— What to do —
1) In the text on macular holes, what part of a person's vision does a macular hole generally leave unaffected?
2) Reproduce word for word the portion of the text on macular holes that opens with the words containing "A macular hole occurs" and closes with "the age of 60.".
====== Excerpted passage ======
Let us answer a few very important questions about macular holes. What is the Macula? and why is having a hole in your macula a concern? How does a person know they have a macular hole? How do we diagnose this? How do we treat and manage a macular hole?
A macular hole occurs when there is any sort of break in the macula. This is so devastating because the macula is the small oval area where all of our sharp central vision comes from. Without the macula we would not be able to drive, read, see color and we would have no fine detail vision.
Patients with a macular hole will often report blurry vision, black spots and or distorted vision. In general a macular hole will only affect your central vision leaving your peripheral or side vision unaffected.
who is at risk:
macular holes are often related to aging processes so we are more likely to see them in patient over the age of 60.
Some of the most common causes of macular holes are:
– The vitreous sac in the back of the eye can overtime shrink and can pull on the macula.
====== Dataset entries ======
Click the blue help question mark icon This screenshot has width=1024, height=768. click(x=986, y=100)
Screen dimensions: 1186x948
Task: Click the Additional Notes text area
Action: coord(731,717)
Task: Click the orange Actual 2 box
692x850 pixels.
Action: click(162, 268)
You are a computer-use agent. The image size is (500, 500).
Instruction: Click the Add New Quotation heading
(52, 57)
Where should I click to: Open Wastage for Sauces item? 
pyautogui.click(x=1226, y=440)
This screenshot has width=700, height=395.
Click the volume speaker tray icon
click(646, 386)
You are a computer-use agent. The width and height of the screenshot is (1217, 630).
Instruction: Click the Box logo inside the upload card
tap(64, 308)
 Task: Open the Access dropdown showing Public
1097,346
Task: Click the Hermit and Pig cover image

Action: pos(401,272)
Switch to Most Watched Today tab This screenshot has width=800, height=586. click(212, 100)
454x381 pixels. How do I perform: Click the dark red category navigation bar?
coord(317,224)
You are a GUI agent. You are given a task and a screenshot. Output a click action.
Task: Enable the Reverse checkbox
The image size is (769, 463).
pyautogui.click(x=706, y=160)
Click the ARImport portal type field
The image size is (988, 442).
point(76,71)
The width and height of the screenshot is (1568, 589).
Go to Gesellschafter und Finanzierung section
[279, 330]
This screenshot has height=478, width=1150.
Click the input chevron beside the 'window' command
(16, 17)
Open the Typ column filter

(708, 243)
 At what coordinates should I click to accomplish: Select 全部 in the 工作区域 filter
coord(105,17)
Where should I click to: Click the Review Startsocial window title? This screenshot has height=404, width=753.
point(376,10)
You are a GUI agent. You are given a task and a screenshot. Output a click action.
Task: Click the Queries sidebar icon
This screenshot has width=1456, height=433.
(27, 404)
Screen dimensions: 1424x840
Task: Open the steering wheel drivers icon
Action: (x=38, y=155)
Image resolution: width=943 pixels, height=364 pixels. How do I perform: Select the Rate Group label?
======
— Your written answers —
1) Peripheral, or side, vision.

2)
A macular hole occurs when there is any sort of break in the macula. This is so devastating because the macula is the small oval area where all of our sharp central vision comes from. Without the macula we would not be able to drive, read, see color and we would have no fine detail vision.
Patients with a macular hole will often report blurry vision, black spots and or distorted vision. In general a macular hole will only affect your central vision leaving your peripheral or side vision unaffected.
who is at risk:
macular holes are often related to aging processes so we are more likely to see them in patient over the age of 60.